Für mich, der ich schon seit 44 Jahre das Paddel schwinge, stellt sich die Frage nicht. Es gehört einfach zu meinem Leben dazu, aber ich will auch andere überzeugen, darum weise ich hier mal auf die Vielseitigkeit hin.
Bin ich der Typ Mensch der gerne alleine unterwegs bin, kann ich das als Kanuwanderer machen. Entweder einfache Touren auf dem Altrhein oder wochenlang auf der Donau oder der Loire. Für große Touren gehört schon Erfahrung und logistisches Vermögen dazu. Will ich es wilder, kommt das Wildwasser fahren in Betracht. Auch hier arbeitet man sich Schritt für Schritt voran. Geht man z.B. an die Soca in Slowenien, kann ich ab Kobarid eine leichte Tour machen. Wildwasser (WW1) der Stufe 1 bedeutet, dass man sich auf die Grundschläge konzentrieren kann. Wenn ich da sicher bin fahre ich ab Cezsoca abwärts. Hier hat man Strömung und kann sich an die anderen Verhältnisse gewöhnen. Mal muss ein Ast umfahren werden, der in den Fluß ragt, mal ist ein Felsen im Weg. Ist man hier sicher kann man sich auf WW 3 oder sogar WW 4 wagen. Wildwasser geht natürlich nicht im Alleingang, sondern nur als Team. Hat man erfahrene Mitpaddler dabei, die Absichern, die die Fahrroute erklären und Vorfahren, gibt das einem die nötige Sicherheit. Befährt man unbekannte Strecken kann man für 4 Kilometer schon mal 5 Stunden brauchen. Aussteigen, Anschauen, Route festlegen, Absichern, Befahren, immer dann wenn es unübersichtlich wird. Das dauert, aber nur dann ist man sicher unterwegs. Leichtsinn hat hier keine Chance.

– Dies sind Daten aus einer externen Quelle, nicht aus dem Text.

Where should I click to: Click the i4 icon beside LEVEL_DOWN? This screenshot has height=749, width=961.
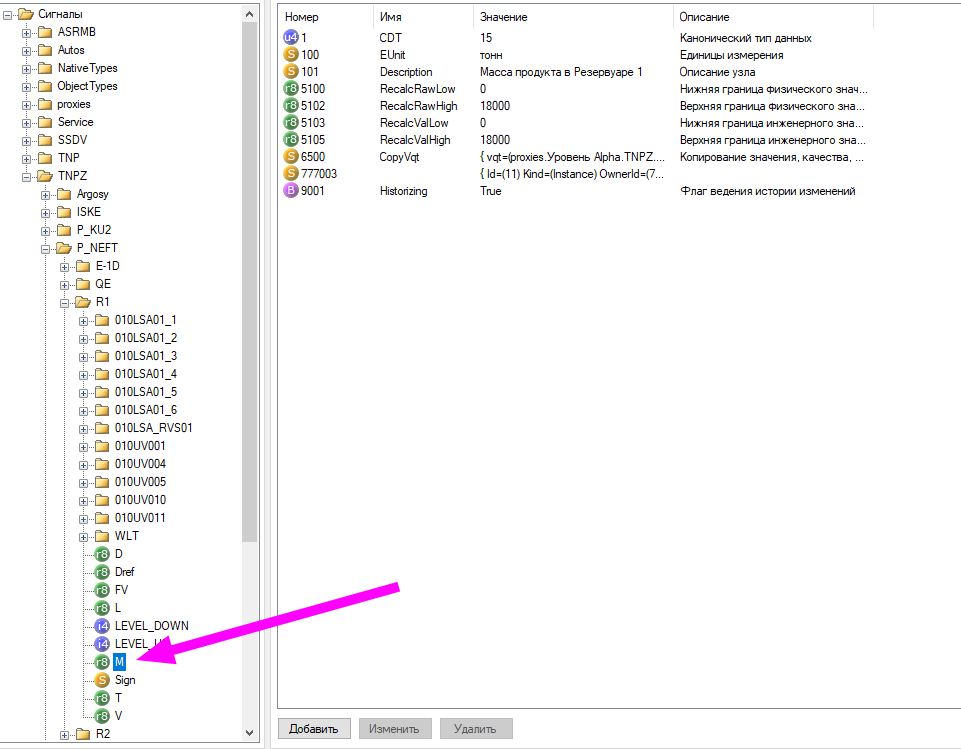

Ist man mehr Gruppenmensch ist das Drachenboot die richtige Alternative. Bis zu 20 Paddler in einem Boot, alle im gleichen Takt, da kann man sich auspowern.

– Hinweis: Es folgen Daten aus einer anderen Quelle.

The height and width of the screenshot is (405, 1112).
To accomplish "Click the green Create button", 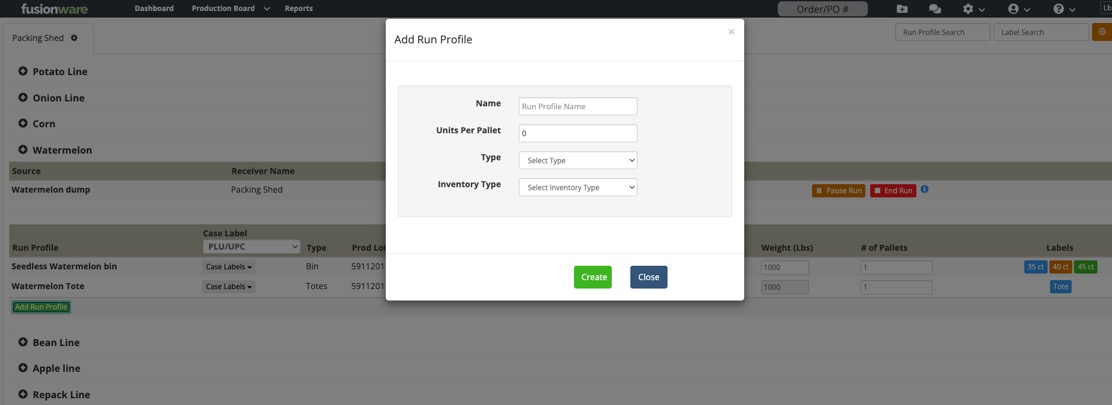I will (593, 277).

Bin ich mehr der Spielertyp, kann ich es mit Kanupolo probieren. Schon beim ersten Mal kann man da Spass haben, sofern einem Kentern nichts ausmacht. Denn das wird passieren, als Kind weniger als Erwachsener mehr. Später lernt man die Eskimorolle, dann ist das Kentern wieder egal. Auch hier geht es nur im Team, als Funsportart oder auch als Leistungssport.
Habe ich mit einer Spielsportart nichts am Hut, möchte ich mich mehr auf die Paddeltechnik und Schnelligkeit konzentrieren, dann ist der Kanurennsport das richtige. Im Einer, Zweier oder Vierer über 200 Meter oder gar Kanumarathon, die Bandbreite ist gewaltig. Dann kann man auch noch zwischen Kajak und Kanadier wählen. Um Erfolg zu haben, heißt es sich dann zu entscheiden.
Hat man als Kind schwimmen gelernt, kann es mit dem Kanusport losgehen. Und man kann es bis ins hohe Alter betreiben, ist an der frischen Luft, kann die Natur genießen und Spass am Sport haben.
Viele Gewässer laden zum Paddeln ein, ganze Regionen haben sich dem Kanusportler gewidmet. Die Lahn in Hessen, die Ardeche in Frankreich oder die Soca in Slowenien, überall gibt es Gegenden die vom Kanusport geprägt sind.
Im Verein oder bei kommerziellen Anbieter kann man mit dem Paddeln beginnen, die Vielfalt ist grenzenlos. Macht es einfach, in der Natur mit der Natur.